The MC Stradale: When the GT Became a Sports Car
While the standard GranTurismo was a heavy cruiser (weighing nearly 1,900 kg), Maserati proved the chassis had genuine sporting potential with the introduction of the MC Stradale in 2010.
The MC designation was not cosmetic. Inspired directly by the Trofeo racing cars competing in the Maserati GT4 Championship, the MC Stradale was stripped of its rear seats to save 110 kg. A more aggressive aerodynamic package was fitted, including revised front splitters and rear spoiler. Standard carbon-ceramic brakes shortened stopping distances significantly. The suspension was stiffened and lowered. The fastest iteration of the MC Shift automated manual gearbox shifted faster and held gears more aggressively under track conditions.
The result transformed the elegant cruiser into a loud, stiff, and highly engaging sports car capable of hitting 300 km/h (186 mph) and attacking a circuit with conviction.

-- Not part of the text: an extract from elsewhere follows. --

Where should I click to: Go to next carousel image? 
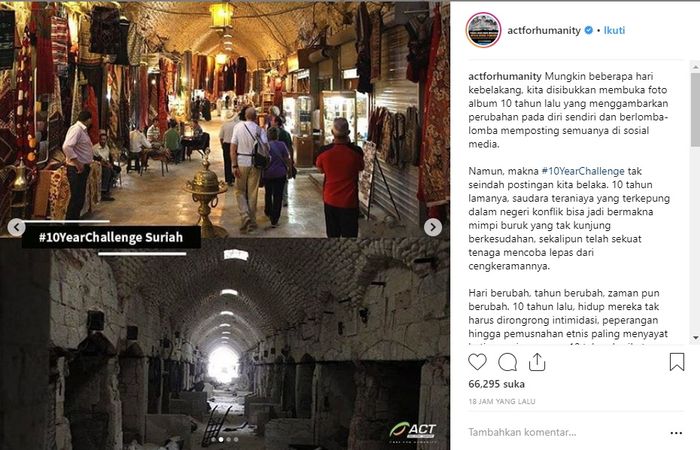[x=433, y=227]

The MC Stradale occupied a different character space from the standard car — rather than a long-distance companion, it was a driver’s machine that happened to have four seats.
Against Its Rivals
The GranTurismo competed in a class that included the Aston Martin Vantage and DB9, the Porsche 911 Turbo, and the Jaguar XKR. None of them could match its combination of visual drama and acoustic character. The Aston Martin came closest in terms of emotional appeal, but the Ferrari-derived V8 gave the Maserati an engine note that nothing outside Maranello could replicate.

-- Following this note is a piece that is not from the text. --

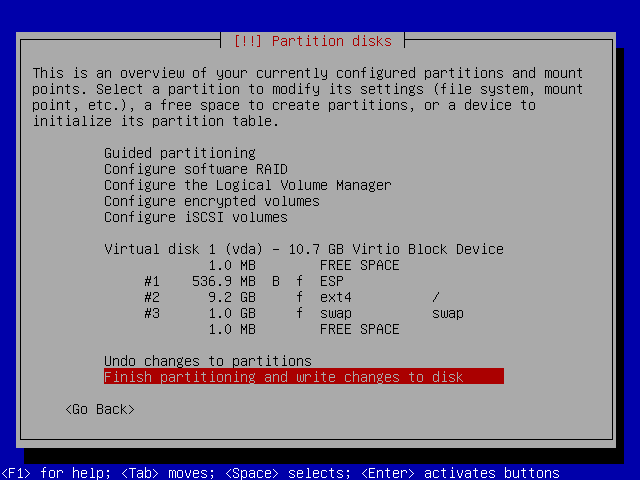Screen dimensions: 640x480
Task: Click the bootable flag B on partition #1
Action: 276,281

Where the GranTurismo fell behind was in outright dynamics and interior technology. The steering was not as communicative as an Aston Martin’s. The infotainment system, borrowed from Fiat-Chrysler components, began to look dated by 2012 and was visibly aged by 2015. The ride quality, while acceptable, could not match a Porsche’s engineering precision.
Yet buyers kept coming. They came because of the sound. They came because of the design. They came because sitting in a GranTurismo on a mountain road at dusk, with the V8 echoing off the rock faces above, was an experience no amount of infotainment modernity could replicate or replace.
An Enduring Legacy
Production of the original GranTurismo finally ended in 2019, with over 28,000 coupes and 11,000 convertibles (GranCabrios) built — remarkable figures for a car of this type, at this price, over twelve years.
It survived far longer than any car in its class normally would, defying the industry trends of downsizing, turbocharging, and technology escalation. It sold purely on emotion — the intoxicating combination of Pininfarina styling and the visceral roar of a naturally aspirated, Ferrari-built V8.
Today, early GranTurismo examples are approaching classic status. The combination of Pininfarina design, Ferrari engine provenance, and a production run that has definitively ended gives the car a clear collector trajectory. The naturally aspirated V8 — increasingly rare in an era of turbocharged engines and electrification — is the irreplaceable heart of the car’s appeal.
The Maserati GranTurismo represents the end of a very romantic era for Italian motoring: the era when a grand touring car was defined by its sound, its beauty, and its ability to make an ordinary journey feel extraordinary.